Lorsque je pense à ce paradoxe, je me dis que soit l’humanité est devenue complètement folle, ravagée par les écrans et le numérique tous azimuts, soit elle a bien conscience du péril en cours mais préfère vivre dans un confortable déni entretenu par les pouvoirs politiques et les mass médias.
Dans un cas comme dans l’autre, nous courrons à notre perte. J’aurais pensé naïvement que les terribles sécheresses, inondations et autres pics de chaleur des dix dernières années auraient permis une prise de conscience et une action globale des industriels, politiques et citoyens. C’est ce qu’on appelle la catastrophe pédagogique.
Manifestement la course à la compétitivité, les distractions d’un weekend à l’autre bout de l’Europe, venir de Marseille pour skier 48H dans les Hautes-Alpes (440 KM A/R) avec un SUV qui consomme plus de 10L/100 KM, la consommation excitative de biens et services non nécessaires ont réussi à s’emparer de l’esprit de beaucoup d’entre nous, vivant telles des cigales, chantant et dansant alors que le monde est déjà en train de sombrer dans des cataclysmes que même notre imagination la plus fertile ne pourrait envisager.
Alors comme pour défier le destin, on se fait tatouer un « carpe diem » sur l’avant-bras en se disant qu’il faut profiter, que la vie est courte et que de toute façon la science trouvera bien des solutions pour nous sortir de là.
On nous a longtemps parlé de développement durable pour se donner bonne conscience, c’est-à-dire qu’on nous propose de nous développer ainsi durablement, ce qui est mathématiquement impossible dans un monde aux ressources finies. On nous parle maintenant de croissance verte ou même de capitalisme vert ! Mais pourquoi vouloir croître à tout prix lorsqu’on en connait les désastreuses conséquences sur la nature, et par extension sur la race humaine ?

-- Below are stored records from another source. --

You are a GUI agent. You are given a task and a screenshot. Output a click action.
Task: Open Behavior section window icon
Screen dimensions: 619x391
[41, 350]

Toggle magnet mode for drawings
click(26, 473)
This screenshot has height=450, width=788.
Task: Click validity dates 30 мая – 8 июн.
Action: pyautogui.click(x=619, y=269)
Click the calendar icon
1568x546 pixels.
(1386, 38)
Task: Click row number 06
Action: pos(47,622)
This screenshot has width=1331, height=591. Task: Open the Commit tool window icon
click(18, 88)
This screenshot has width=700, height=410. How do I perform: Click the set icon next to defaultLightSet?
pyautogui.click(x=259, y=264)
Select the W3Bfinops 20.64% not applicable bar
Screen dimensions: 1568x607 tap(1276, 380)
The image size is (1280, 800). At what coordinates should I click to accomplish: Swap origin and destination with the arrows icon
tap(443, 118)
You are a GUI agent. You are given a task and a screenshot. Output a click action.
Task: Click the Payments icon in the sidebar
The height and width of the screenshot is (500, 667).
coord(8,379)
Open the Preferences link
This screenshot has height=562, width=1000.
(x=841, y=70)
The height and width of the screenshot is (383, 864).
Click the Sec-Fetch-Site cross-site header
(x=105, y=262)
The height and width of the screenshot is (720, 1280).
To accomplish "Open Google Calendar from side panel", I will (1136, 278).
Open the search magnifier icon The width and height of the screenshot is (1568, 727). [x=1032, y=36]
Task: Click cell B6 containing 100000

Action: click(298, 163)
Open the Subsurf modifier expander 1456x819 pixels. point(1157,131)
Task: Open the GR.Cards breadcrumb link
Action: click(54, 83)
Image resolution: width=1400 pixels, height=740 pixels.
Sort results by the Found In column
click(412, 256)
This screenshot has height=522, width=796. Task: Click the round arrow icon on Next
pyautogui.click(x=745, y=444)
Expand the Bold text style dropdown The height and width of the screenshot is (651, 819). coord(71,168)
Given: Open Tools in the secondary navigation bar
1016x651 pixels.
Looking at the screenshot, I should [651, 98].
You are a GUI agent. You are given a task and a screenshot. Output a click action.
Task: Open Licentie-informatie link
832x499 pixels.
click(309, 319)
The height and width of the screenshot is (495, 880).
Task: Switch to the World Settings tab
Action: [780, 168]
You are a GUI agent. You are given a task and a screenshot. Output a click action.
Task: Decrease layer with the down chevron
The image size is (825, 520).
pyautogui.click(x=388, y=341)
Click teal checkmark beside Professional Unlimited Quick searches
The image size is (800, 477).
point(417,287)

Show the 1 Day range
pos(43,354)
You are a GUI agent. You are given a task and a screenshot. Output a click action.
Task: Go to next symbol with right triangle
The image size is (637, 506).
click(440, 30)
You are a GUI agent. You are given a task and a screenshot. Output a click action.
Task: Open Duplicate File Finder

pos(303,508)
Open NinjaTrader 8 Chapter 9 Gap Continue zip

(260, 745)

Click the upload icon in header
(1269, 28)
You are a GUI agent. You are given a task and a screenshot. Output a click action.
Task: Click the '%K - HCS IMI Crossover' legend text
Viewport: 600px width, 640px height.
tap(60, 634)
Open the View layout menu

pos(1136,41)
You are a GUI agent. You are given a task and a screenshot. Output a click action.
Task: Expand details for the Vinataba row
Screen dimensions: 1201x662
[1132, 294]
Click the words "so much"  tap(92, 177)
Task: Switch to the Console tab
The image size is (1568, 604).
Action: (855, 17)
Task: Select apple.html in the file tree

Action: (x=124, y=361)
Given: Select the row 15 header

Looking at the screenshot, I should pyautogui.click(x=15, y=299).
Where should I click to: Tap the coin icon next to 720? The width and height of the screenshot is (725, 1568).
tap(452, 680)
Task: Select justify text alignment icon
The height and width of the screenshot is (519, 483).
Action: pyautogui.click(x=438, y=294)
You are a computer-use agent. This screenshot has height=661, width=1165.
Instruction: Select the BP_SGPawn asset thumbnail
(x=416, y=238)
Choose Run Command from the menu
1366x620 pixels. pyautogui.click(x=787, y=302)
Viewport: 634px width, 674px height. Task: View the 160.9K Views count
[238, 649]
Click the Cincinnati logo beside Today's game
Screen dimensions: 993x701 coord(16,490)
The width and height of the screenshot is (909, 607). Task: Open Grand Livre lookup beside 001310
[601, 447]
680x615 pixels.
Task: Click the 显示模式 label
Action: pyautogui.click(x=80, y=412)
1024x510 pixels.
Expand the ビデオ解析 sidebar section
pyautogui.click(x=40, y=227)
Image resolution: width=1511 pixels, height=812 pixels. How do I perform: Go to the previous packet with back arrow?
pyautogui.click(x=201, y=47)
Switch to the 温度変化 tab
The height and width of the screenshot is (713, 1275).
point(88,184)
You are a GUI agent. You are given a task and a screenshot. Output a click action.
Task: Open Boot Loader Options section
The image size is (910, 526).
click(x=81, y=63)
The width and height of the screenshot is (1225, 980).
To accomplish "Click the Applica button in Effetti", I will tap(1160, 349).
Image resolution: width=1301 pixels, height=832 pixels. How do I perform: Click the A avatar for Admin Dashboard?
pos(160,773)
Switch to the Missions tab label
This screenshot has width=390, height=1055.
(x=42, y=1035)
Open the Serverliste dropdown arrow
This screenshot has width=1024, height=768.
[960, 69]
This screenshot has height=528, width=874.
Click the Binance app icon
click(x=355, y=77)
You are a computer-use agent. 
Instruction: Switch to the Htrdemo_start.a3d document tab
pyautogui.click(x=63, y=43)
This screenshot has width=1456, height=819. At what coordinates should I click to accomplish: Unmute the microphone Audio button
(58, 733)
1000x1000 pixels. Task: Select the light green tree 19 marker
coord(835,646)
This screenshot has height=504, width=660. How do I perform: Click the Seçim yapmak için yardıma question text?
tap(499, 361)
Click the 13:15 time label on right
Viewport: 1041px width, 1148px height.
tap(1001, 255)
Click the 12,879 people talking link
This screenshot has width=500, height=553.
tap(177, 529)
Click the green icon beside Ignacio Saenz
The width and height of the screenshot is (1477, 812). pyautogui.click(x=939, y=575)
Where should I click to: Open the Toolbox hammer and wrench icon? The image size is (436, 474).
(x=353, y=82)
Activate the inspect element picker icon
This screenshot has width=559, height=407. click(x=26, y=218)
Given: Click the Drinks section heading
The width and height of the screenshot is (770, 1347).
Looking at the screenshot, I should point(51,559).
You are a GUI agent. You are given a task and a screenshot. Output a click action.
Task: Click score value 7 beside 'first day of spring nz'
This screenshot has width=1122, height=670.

Lorsque quelqu’un parle de décroissance ou d’austérité on l’isole en le traitant de néandertalien et d’empêcheur de tourner en rond, les décroissants sont perçus comme des punisseurs ou des trouble-fêtes. On les conspue et cela fait du bien, oui cela fait du bien d’avoir un ennemi commun sur qui taper devant les caméras ou sur les réseaux sociaux.
C’est pourtant bien le progrès, amorcé depuis des millénaires mais propulsé durant le siècle des lumières qui nous a conduit à la lisière des ténèbres. Pourtant on nous promettait une vie meilleure grâce aux progrès de la médecine, de la technologie et de la science en général. Le résultat est sans équivoque :
Fallait-il vraiment progresser pour en arriver là aujourd’hui ? A quoi a servi l’évolution sinon à nous autodétruire ? Nous sommes clairement en présence d’un suicide collectif. Il ne fait nul doute que progrès ne rime pas avec conscience. Le progrès et le culte du PIB sont martelés tel un dogme, et dénoncer cette hérésie manifeste fait de nous des hérétiques nostalgiques du moyen-âge. On nous propose une vision binaire, manichéenne de l’écologie, les pour et les contre… Mais entre les deux, nous trouvons pourtant des nuances.
Naitre dans les années 2020, c’est connaitre l’enfer de 2050. J’aurais 20 ans aujourd’hui je m’abstiendrai de me reproduire car je porterai toute ma vie le poids de la culpabilité d’avoir jeté un enfant dans la fosse aux lions.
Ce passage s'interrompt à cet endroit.